EXERCISE INSTRUCTIONS
Set down the passage on correcting mistakes in quarterly REIT returns verbatim, from "IFM28120 - Real" up to and including "of the mistake.".

PASSAGE GIVEN
╔══

IFM28120 - Real Estate Investment Trust : Distributions: administration: quarterly returns: mistakes : SI2006/2867
If a company/principal company becomes aware that it has omitted something from its quarterly return, included something in error, or made some other mistake in completing the return, it must deliver an amended return correcting the mistake(s) (SI 2006/2867/Reg 11). The amended return should be sent in as soon as the company becomes aware of the mistake.
The company must also make any adjustments to payments, repayments, set offs and other matters as are necessary to reflect what the position would have been if a correct return had been delivered in the first place. If a company makes a distribution as a PID, gross or under deduction of withholding tax, and subsequently discovers this is incorrect, then it is a matter to be resolved between the company and the shareholders.

╚══

SUPPLIED MATERIAL

╔══

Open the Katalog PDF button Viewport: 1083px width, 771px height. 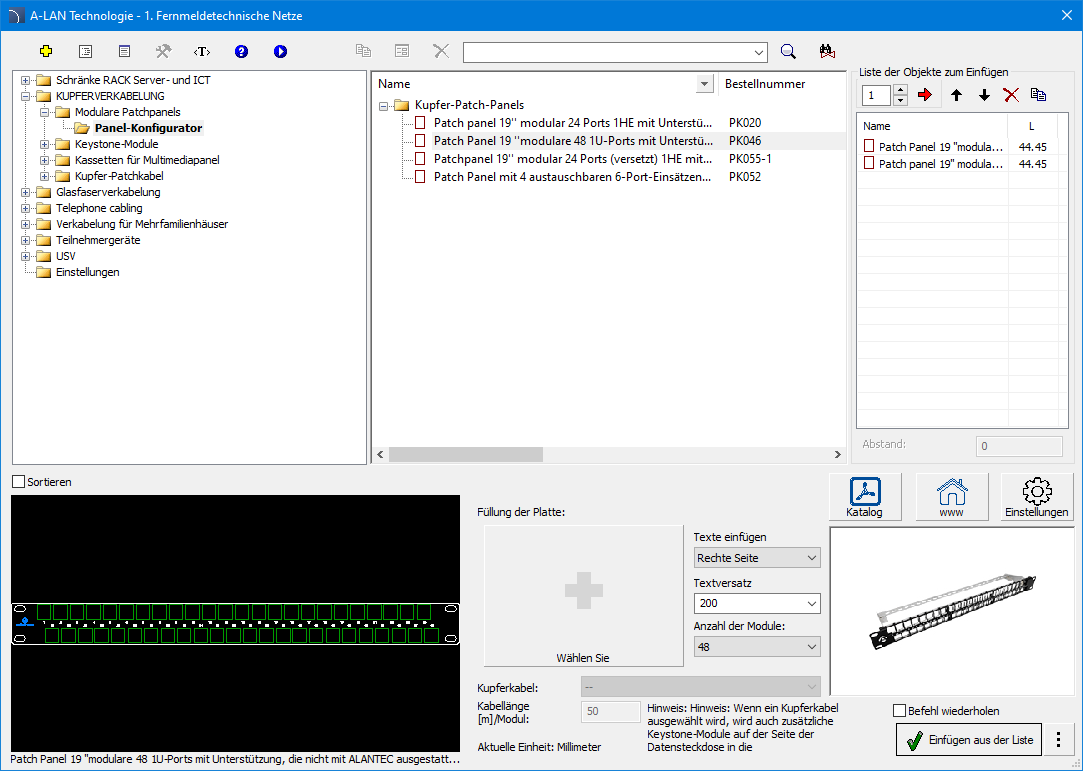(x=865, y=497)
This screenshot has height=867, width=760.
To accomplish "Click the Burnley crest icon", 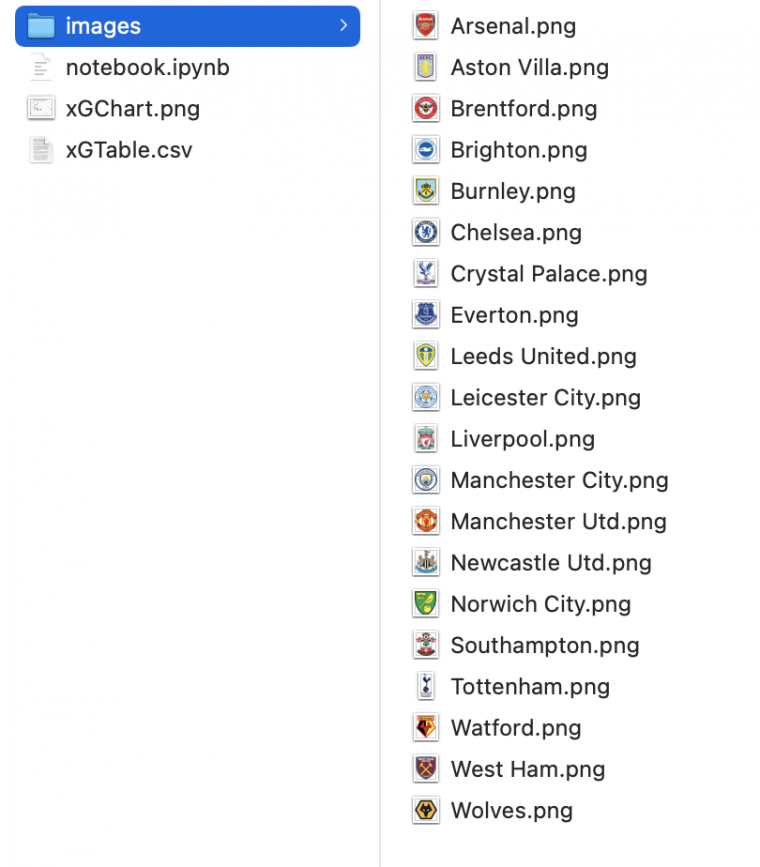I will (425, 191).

╚══
╔══

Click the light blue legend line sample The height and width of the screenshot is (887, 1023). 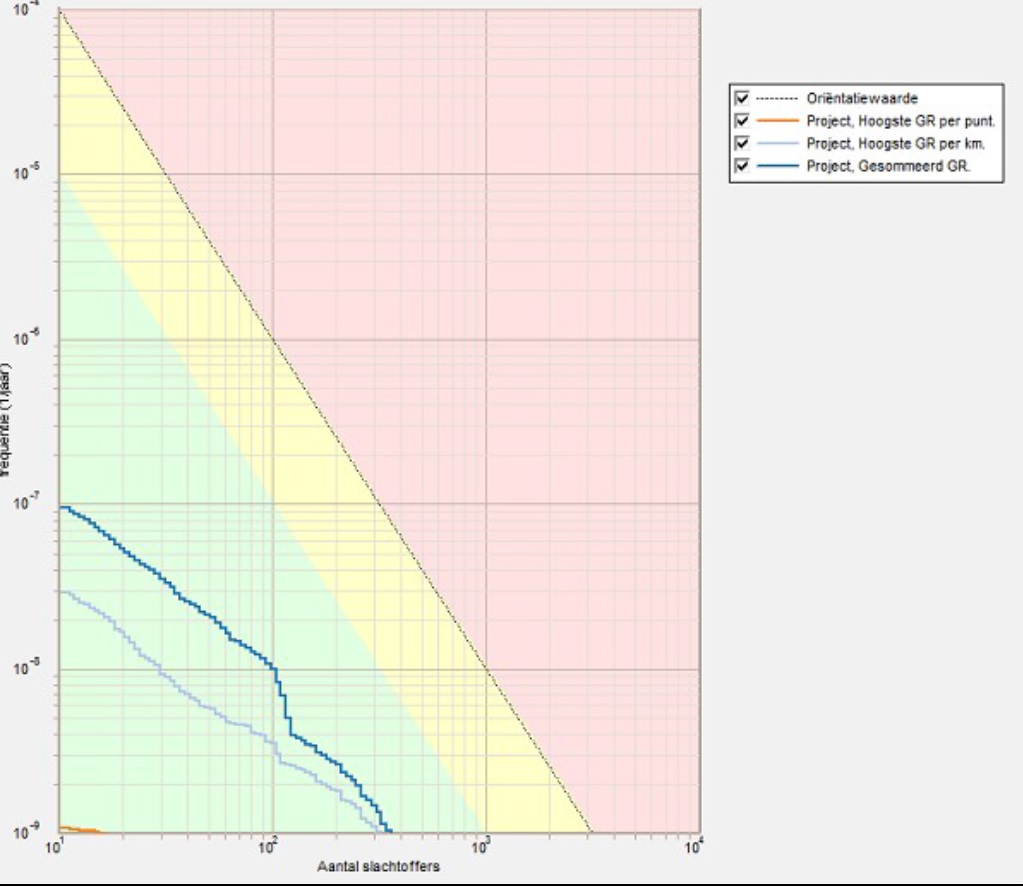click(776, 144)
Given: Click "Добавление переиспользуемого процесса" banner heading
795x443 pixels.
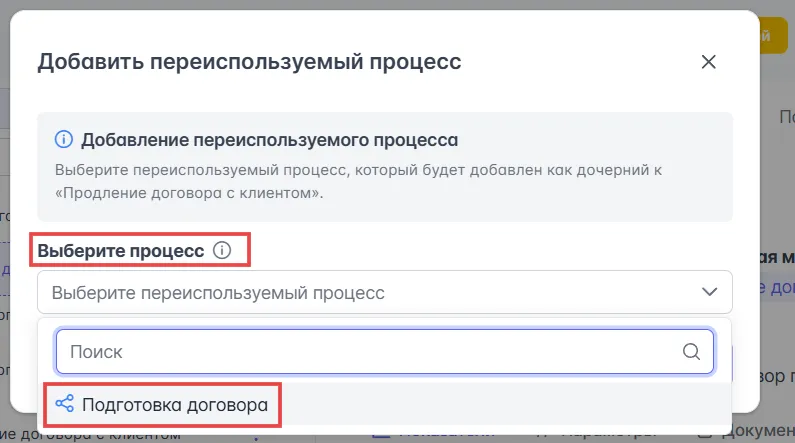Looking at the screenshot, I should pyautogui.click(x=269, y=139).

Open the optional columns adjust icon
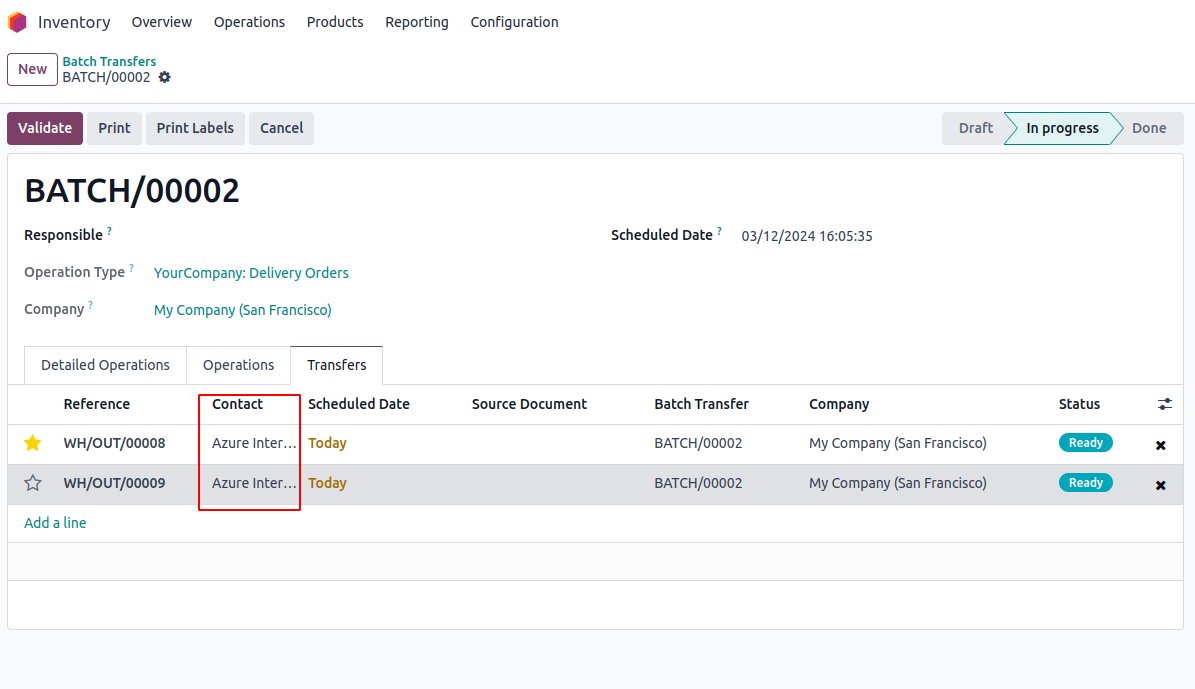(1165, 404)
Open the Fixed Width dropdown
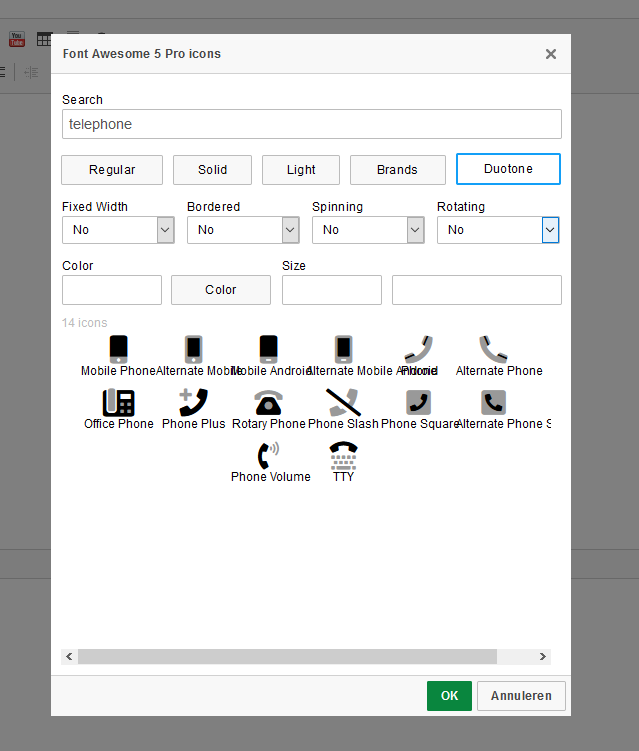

╚══

RESULT
IFM28120 - Real Estate Investment Trust : Distributions: administration: quarterly returns: mistakes : SI2006/2867
If a company/principal company becomes aware that it has omitted something from its quarterly return, included something in error, or made some other mistake in completing the return, it must deliver an amended return correcting the mistake(s) (SI 2006/2867/Reg 11). The amended return should be sent in as soon as the company becomes aware of the mistake.